→ What to work on
Format each line of the material below as a Markdown table with two columns, Row and Line. Number the rows consecutively and omit blank lines.
******
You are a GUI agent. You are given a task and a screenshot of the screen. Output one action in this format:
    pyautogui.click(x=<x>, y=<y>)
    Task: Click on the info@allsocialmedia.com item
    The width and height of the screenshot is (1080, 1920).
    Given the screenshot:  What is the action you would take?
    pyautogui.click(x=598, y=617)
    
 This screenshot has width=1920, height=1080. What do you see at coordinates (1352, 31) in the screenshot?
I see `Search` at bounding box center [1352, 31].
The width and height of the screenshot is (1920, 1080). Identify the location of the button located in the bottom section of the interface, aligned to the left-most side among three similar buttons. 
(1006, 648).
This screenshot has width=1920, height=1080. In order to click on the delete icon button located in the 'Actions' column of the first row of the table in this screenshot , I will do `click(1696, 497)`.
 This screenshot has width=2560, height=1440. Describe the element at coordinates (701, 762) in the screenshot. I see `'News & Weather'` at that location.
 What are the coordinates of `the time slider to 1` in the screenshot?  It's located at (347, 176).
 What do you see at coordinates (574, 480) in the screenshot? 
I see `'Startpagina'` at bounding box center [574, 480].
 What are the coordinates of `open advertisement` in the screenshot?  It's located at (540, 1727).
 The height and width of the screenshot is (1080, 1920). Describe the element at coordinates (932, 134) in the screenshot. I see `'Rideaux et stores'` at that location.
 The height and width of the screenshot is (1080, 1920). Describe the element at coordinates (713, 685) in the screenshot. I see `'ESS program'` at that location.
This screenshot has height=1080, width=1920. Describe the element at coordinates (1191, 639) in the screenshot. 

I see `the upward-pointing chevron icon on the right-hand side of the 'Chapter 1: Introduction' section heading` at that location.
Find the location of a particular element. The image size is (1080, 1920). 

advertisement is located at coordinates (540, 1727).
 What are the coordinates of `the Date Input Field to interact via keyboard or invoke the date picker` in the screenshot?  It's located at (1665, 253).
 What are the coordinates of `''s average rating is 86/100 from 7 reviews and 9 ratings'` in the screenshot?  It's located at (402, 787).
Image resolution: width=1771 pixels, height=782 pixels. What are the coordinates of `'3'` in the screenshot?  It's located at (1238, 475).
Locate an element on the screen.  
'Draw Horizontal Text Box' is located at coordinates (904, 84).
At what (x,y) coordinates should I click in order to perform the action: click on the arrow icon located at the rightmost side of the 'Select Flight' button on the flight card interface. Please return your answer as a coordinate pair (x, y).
******
→ Task output
| Row | Line |
|---|---|
| 1 | You are a GUI agent. You are given a task and a screenshot of the screen. Output one action in this format: |
| 2 |     pyautogui.click(x=<x>, y=<y>) |
| 3 |     Task: Click on the info@allsocialmedia.com item |
| 4 |     The width and height of the screenshot is (1080, 1920). |
| 5 |     Given the screenshot:  What is the action you would take? |
| 6 |     pyautogui.click(x=598, y=617) |
| 7 |  This screenshot has width=1920, height=1080. What do you see at coordinates (1352, 31) in the screenshot? |
| 8 | I see `Search` at bounding box center [1352, 31]. |
| 9 | The width and height of the screenshot is (1920, 1080). Identify the location of the button located in the bottom section of the interface, aligned to the left-most side among three similar buttons.  |
| 10 | (1006, 648). |
| 11 | This screenshot has width=1920, height=1080. In order to click on the delete icon button located in the 'Actions' column of the first row of the table in this screenshot , I will do `click(1696, 497)`. |
| 12 |  This screenshot has width=2560, height=1440. Describe the element at coordinates (701, 762) in the screenshot. I see `'News & Weather'` at that location. |
| 13 |  What are the coordinates of `the time slider to 1` in the screenshot?  It's located at (347, 176). |
| 14 |  What do you see at coordinates (574, 480) in the screenshot?  |
| 15 | I see `'Startpagina'` at bounding box center [574, 480]. |
| 16 |  What are the coordinates of `open advertisement` in the screenshot?  It's located at (540, 1727). |
| 17 |  The height and width of the screenshot is (1080, 1920). Describe the element at coordinates (932, 134) in the screenshot. I see `'Rideaux et stores'` at that location. |
| 18 |  The height and width of the screenshot is (1080, 1920). Describe the element at coordinates (713, 685) in the screenshot. I see `'ESS program'` at that location. |
| 19 | This screenshot has height=1080, width=1920. Describe the element at coordinates (1191, 639) in the screenshot.  |
| 20 | I see `the upward-pointing chevron icon on the right-hand side of the 'Chapter 1: Introduction' section heading` at that location. |
| 21 | Find the location of a particular element. The image size is (1080, 1920).  |
| 22 | advertisement is located at coordinates (540, 1727). |
| 23 |  What are the coordinates of `the Date Input Field to interact via keyboard or invoke the date picker` in the screenshot?  It's located at (1665, 253). |
| 24 |  What are the coordinates of `''s average rating is 86/100 from 7 reviews and 9 ratings'` in the screenshot?  It's located at (402, 787). |
| 25 | Image resolution: width=1771 pixels, height=782 pixels. What are the coordinates of `'3'` in the screenshot?  It's located at (1238, 475). |
| 26 | Locate an element on the screen.   |
| 27 | 'Draw Horizontal Text Box' is located at coordinates (904, 84). |
| 28 | At what (x,y) coordinates should I click in order to perform the action: click on the arrow icon located at the rightmost side of the 'Select Flight' button on the flight card interface. Please return your answer as a coordinate pair (x, y). |